In a similar vein, CD-adapco has “for the past few years been concentrating on ways of providing very easy front ends to our software,” says technical marketing manager Stephen Ferguson. One of these is STAR-Design, which, he notes, is “like a simple solid-modeling CAD package that anybody can pick up. It’s not like ten years ago when you probably needed a Ph.D. to run CFD programs. The idea behind this sort of simple analysis is that you can do it from a PC without having to understand Navier-Stokes equations.”
Of course, what can be done on a PC today would have stretched the imagination of any engineer 10 years ago. And the pace of change shows no sign of slackening. For instance, Comsol, Burlington, Mass. and Stockholm, Sweden, released in March the latest 64-bit version of its Multiphysics simulation tools, based on the rapid solving of partial differential equations — including, of course, Navier-Stokes. With support for the forthcoming 64-bit Windows platform, users of Multiphysics 3.2a reportedly will be able to increase the size of simulation models on their PCs by “orders of magnitude.”

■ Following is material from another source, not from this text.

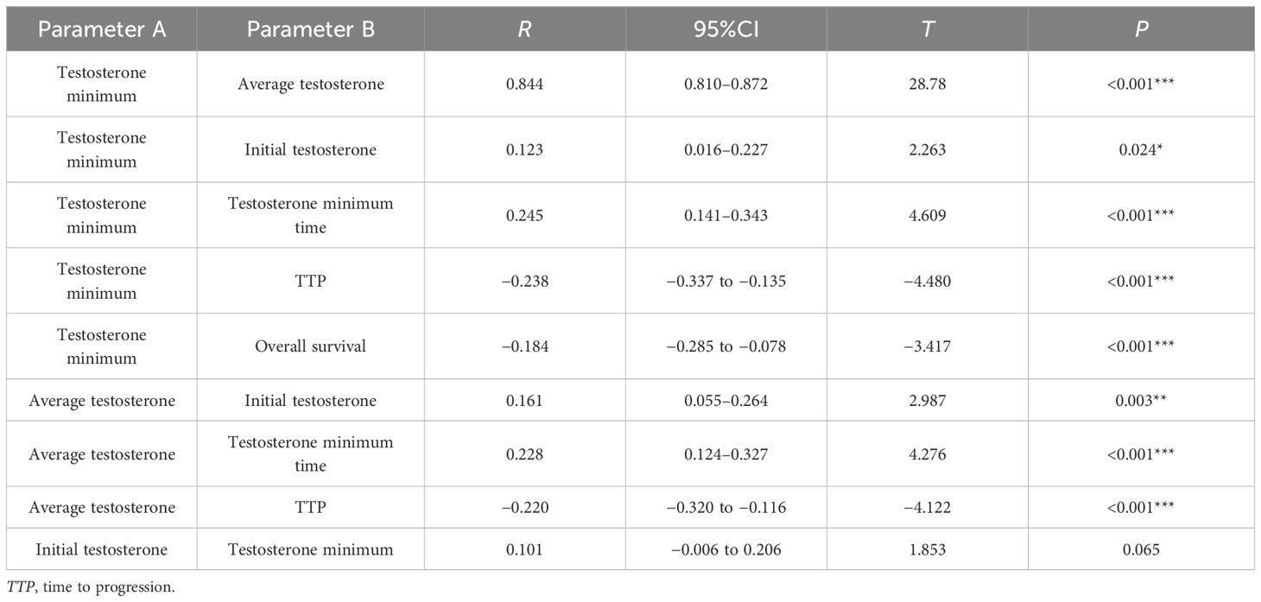Click the T value 28.78 cell
This screenshot has height=602, width=1261.
[x=928, y=84]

Whether such power is needed for pipe network analysis is debatable, of course. EPCON’s Willman still says “you can solve a whole lot of problems — especially in the energy and utilities areas — by doing the simple analyses. We don’t want to get away from just giving the engineers out there tools that are simple to use.” No doubt in their own way, the likes of Comsol, Fluent, CD-adapco, AspenTech and SimSci would all agree with that sentiment.